W naszym „muffinkowym” cyklu dziś
Pięć książek z myszką
1. Beatrix Potter, „Dwie niegrzeczne myszy”,
2. Barry Timms, „Gdzie mieszka szczęście”,
3. Dorota Gellner, „Myszka”,
4. Małgorzata Musierowicz, „Szósta klepka”,
5. Józef Ignacy Kraszewski, „Stara baśń”.
Mimo że taka niepozorna, mysz przebojem wtargnęła do kultury. Z norki na światło dzienne wyciągnął ją Ezop, którego bajkę o myszach wiejskich i miejskich opowiedział na nowo wierszem Barry Timms.
Światową klasykę dziecięcą reprezentują także powiastki Beatrix Potter, jak „Dwie niegrzeczne myszy czy Pani Tycia Myszka”. Niesforna Gryzikruszka we własnej osobie zamieszkała nawet na półce bibliotecznej, gdzie skutecznie reklamuje te - może trochę trącące sentymentalną myszką - urokliwe opowieści.
Myszka” Doroty Gellner to poetycka opowieść o emocjach, nieobcych temu małemu stworzonku.

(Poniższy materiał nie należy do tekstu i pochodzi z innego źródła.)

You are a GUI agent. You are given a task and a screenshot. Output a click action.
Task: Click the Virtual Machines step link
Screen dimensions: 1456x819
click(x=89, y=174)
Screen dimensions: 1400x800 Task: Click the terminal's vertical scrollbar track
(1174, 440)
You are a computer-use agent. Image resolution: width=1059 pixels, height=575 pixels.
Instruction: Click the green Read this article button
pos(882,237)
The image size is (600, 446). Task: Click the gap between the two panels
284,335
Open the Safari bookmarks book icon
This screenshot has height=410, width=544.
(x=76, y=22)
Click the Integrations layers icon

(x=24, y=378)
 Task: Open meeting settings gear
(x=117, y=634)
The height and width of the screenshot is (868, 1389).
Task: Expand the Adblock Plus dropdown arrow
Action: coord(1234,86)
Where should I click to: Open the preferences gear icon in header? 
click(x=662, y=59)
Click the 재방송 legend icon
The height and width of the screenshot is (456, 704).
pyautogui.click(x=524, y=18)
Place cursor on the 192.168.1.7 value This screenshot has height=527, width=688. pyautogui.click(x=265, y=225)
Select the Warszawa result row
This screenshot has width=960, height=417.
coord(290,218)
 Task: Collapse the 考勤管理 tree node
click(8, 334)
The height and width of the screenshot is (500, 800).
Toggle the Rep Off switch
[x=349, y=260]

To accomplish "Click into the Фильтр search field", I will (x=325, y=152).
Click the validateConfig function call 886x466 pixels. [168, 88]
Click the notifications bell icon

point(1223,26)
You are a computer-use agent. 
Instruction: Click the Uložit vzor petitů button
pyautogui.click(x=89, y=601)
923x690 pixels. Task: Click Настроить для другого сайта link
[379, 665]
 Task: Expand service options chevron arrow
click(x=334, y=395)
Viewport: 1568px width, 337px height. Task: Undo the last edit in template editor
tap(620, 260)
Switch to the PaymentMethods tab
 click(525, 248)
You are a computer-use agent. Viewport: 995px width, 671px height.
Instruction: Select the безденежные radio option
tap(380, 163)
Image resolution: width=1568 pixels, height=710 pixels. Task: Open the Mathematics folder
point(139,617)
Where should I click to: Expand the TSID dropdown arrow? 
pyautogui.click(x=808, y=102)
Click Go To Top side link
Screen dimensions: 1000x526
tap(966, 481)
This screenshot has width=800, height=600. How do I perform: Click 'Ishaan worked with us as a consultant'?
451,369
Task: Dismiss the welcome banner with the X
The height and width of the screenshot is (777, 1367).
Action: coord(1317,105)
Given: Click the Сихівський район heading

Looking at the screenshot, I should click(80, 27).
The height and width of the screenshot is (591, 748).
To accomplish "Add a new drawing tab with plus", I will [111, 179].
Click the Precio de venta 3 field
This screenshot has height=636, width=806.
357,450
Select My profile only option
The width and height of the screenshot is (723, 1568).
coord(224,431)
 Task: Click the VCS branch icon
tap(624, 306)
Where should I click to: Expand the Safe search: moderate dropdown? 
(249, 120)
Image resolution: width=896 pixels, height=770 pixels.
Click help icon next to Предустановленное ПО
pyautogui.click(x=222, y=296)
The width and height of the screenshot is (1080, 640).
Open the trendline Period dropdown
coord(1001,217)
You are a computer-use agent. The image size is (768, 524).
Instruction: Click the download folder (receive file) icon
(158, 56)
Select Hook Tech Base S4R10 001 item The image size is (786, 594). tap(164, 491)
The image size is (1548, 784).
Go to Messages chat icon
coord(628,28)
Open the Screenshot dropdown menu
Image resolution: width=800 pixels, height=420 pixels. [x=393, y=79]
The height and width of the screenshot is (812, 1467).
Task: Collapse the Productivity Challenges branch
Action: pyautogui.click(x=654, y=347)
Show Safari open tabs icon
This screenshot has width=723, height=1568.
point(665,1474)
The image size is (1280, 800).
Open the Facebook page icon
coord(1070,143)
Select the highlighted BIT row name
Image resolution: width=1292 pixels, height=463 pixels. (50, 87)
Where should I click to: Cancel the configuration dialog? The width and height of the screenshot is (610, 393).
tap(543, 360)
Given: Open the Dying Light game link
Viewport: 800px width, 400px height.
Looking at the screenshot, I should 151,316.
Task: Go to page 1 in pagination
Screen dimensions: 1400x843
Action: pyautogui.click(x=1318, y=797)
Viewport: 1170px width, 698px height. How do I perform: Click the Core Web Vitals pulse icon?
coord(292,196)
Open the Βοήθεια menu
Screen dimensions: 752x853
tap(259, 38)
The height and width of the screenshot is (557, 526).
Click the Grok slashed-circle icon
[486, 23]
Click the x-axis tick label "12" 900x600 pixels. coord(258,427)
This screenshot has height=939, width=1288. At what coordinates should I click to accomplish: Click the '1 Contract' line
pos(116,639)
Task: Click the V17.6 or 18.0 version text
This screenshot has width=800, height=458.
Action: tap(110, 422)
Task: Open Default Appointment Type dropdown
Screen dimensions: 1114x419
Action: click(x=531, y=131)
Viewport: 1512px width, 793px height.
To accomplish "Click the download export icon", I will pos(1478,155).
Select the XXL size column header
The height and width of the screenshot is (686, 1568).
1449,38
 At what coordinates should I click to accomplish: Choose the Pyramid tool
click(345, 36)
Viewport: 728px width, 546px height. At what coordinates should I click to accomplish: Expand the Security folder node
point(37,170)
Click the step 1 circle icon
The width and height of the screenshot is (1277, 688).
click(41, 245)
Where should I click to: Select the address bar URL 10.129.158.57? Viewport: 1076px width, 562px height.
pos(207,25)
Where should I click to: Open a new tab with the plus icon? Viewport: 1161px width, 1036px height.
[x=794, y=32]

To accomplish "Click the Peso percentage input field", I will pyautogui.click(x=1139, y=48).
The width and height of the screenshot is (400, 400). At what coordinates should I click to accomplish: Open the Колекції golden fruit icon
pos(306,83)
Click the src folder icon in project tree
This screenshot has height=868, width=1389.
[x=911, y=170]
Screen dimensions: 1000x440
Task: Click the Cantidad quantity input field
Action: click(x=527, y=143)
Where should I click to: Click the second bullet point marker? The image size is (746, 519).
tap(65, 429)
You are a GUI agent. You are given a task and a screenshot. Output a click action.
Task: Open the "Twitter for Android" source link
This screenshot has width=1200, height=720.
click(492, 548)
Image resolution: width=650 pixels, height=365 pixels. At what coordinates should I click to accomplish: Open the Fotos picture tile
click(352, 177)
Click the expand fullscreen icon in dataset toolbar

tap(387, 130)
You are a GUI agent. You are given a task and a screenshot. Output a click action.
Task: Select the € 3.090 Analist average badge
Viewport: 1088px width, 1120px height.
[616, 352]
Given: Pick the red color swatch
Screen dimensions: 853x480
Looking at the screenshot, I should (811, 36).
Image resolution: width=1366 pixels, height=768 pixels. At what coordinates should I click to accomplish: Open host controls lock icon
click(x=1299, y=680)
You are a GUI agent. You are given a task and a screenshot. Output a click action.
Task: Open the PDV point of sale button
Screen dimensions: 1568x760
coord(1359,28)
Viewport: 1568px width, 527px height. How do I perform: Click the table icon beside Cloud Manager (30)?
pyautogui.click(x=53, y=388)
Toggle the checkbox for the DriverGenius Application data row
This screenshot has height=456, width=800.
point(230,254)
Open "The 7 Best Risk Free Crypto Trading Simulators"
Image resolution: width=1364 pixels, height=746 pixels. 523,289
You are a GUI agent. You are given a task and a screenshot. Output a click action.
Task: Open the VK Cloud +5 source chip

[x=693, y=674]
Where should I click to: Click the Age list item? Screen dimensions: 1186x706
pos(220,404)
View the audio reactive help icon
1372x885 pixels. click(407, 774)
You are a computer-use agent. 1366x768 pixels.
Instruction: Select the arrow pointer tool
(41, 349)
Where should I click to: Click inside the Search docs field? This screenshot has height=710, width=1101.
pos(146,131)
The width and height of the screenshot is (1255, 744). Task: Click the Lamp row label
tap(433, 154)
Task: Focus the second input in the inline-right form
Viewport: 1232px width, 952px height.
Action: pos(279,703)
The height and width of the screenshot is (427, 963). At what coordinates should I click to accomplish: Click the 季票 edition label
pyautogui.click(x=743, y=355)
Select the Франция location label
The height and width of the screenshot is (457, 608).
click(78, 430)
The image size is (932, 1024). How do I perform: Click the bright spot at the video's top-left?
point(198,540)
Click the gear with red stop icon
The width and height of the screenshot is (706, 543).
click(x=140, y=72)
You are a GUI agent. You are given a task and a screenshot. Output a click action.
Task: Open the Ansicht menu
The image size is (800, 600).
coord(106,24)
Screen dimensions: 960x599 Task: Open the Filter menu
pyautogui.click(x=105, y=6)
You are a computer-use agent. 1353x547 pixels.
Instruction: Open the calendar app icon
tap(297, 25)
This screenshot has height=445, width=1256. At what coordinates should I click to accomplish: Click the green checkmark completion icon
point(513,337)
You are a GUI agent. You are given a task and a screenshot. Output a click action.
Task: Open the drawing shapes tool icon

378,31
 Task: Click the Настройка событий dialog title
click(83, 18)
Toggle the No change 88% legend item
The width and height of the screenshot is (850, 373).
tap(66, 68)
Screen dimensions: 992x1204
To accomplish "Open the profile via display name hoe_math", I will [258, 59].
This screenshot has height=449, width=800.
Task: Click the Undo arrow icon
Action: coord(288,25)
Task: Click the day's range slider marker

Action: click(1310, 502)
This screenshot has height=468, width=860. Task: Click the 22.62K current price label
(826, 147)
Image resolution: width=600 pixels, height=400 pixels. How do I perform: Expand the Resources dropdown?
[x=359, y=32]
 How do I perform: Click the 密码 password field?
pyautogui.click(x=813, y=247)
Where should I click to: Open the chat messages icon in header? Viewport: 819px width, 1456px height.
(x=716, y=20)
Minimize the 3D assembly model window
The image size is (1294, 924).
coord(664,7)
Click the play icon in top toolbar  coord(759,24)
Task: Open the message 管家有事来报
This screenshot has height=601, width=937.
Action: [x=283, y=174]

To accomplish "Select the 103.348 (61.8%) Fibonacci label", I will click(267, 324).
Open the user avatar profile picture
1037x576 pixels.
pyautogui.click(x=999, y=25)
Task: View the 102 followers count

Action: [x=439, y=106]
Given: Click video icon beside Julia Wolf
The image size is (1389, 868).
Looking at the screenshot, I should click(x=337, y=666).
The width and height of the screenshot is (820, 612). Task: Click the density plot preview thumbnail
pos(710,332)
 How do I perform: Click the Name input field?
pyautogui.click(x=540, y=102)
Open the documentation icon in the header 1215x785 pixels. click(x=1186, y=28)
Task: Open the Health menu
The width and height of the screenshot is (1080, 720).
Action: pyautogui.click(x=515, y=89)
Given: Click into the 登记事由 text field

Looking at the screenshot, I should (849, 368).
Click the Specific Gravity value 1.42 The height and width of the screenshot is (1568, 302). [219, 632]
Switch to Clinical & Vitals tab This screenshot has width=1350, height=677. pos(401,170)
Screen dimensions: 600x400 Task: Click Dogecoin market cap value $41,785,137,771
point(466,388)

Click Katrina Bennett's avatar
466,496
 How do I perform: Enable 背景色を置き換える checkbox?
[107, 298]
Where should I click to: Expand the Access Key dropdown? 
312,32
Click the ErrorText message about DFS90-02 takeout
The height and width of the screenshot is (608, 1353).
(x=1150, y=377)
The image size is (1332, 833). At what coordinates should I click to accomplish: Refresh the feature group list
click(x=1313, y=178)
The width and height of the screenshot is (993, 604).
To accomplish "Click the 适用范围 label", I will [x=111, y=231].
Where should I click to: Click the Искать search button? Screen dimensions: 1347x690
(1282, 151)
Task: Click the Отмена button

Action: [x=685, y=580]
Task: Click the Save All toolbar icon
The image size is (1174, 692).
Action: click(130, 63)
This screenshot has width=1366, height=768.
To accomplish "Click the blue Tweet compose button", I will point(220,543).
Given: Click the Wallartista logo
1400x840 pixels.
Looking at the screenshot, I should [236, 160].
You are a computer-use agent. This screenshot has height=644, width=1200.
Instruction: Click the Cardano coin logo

Bo czyż można odmówić trafności takim słowom: „Strach ma w brzuszku, w serduszku / w uszkach strachu okruszki?”. Ileż w tym pięknej polszczyzny, aż proszącej o poprawną wymowę !
Niemało komplikacji wniosły myszy do burzliwego dorastania Celestyny Żak z „Szóstej klepki”; a już scena z prawie martwym myszem leżącym obok odświętnego serwisu Nowakowskiego szturmem weszła do historii współczesnej literatury polskiej.
Na koniec - choć książek, w których myszy odgrywają niebagatelną rolę mamy w bibliotece dużo więcej - klasyka z listy lektur, ostatnio nieco zapomniana: „Stara baśń” J.I Kraszewskiego. Dla tych, którzy zatrzymali się na znanej legendzie, jak to myszy zjadły Popiela, mamy spojler: okrutny władca nie zginął z powodu plagi gryzoni. Jednakże, jeśli chcecie wiedzieć, o jakie zatem myszy chodziło autorowi – zapraszamy po książkę !
I niech mysz będzie z Wami! No, może nie dosłownie.